In monogamous mating systems, individuals interact to become a society. Monogamy occurs when one male and one female mate and produce offspring, becoming what is nowadays called a nuclear family. Resources are evenly distributed, meaning no need for competition, resulting in a low degree of sexual dimorphism. As there is no contest for food, shelter or mates, no need for a surplus in offspring persists, thus monogamous pairs have low differential success (Plavcan, 2001). Co-dominance between genders allows for pairs to unanimously decide offspring quantity beneficial to them and their community. Genera classed as monogamous include: Hylobates, Cheracebus, Lemur, Tarsius, and Perodicticus. Scarce levels of dimorphism are found among the above-mentioned genera, thus craniofacial structure, tooth size and body size do not differ. Nevertheless, as nature is diverse, an exception to this statement exists: Hylobates craniofacial structure of the male is slightly larger than that of the female (Flores and Casinos, 2011). However, unknown to anthropologists is why these minor differences occur. Sexual dimorphism and mating systems depend upon one-another, as the niche divergence around species will declare whether or not competition persists.

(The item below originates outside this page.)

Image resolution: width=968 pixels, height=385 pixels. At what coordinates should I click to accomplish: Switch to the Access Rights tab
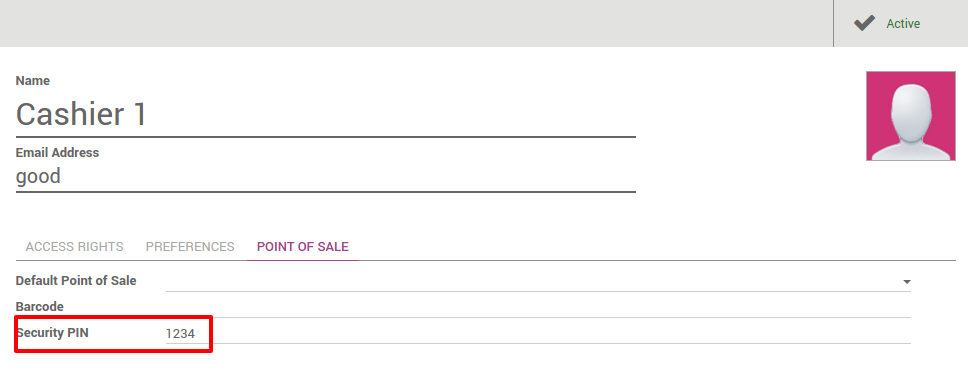pos(75,247)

A similar result can be seen in the Polyandry mating system, where one female mates with multiple males. Although this system is rare, two genera are classed under this name: Saguinus and Callithrix. This classification begins with a monogamous pair; another male will advance into the territory and mate with the female. As both males will have mated with the female in her estrus state, neither will know the father of the offspring produced, thus both remain with the female (O’Neil, 2000). Here, sexual dimorphism is nonessential, as in small communities resources are in surplus.

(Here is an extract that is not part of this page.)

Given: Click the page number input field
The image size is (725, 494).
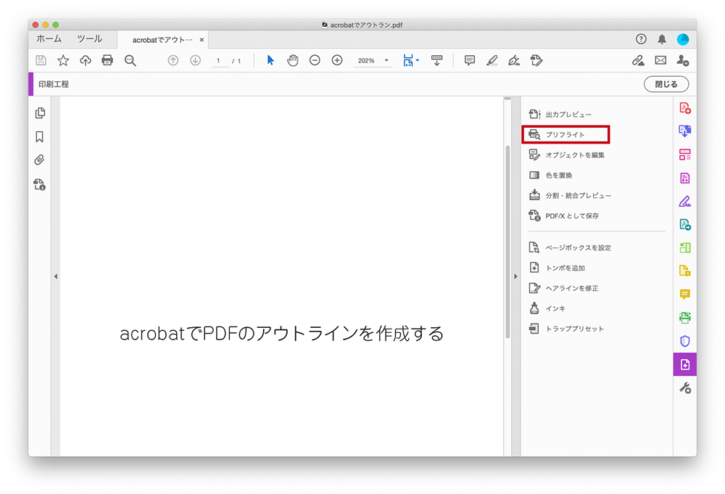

Territoriality becomes a greater influencer of sexual dimorphism in polygynous societies, where one male mates with multiple females (Lowie, 1920). This results in higher volumes of primates in one area, meaning availability of resources becomes competitive (Emlen and Oring, 1977). Consequently, females will protect food resources, whilst males — well equipped with physical and mental intelligence — will protect the females and territory. Representative of increased physical ability to protect and defend is the difference in craniofacial structure, tooth size and body size between genders in Papio and Gorilla. The increased crainofacial volume allows for a strengthened ‘head-butt’ in dispute, particularly if the dimorphism influences the skull stratum. Similarly, elongated canines permits more harm inflicted on the opposing primate when defending females and territory (Plavcan and Ruff, 2008). Lastly, body size is a general advantage to the terrestrial primate, as predators will be less likely to attack. Although males show the benefits of sexual dimorphism in this case, one should not assume male domination among polygynous communities (O’Neil, 2000). The stereotype appears in Papio and Gorilla, which are male dominated: Papio live in grassland areas where predators are likely to hunt, yet Gorilla are male dominated despite the fact their body size wards off any competition. Nevertheless, Theropithecus also belong to the relevant mating system, but are known for female control in societies. Therefore, a paradox remains regarding why sexual dimorphism generally benefits the male gendered primates, even if they are not the dominating party.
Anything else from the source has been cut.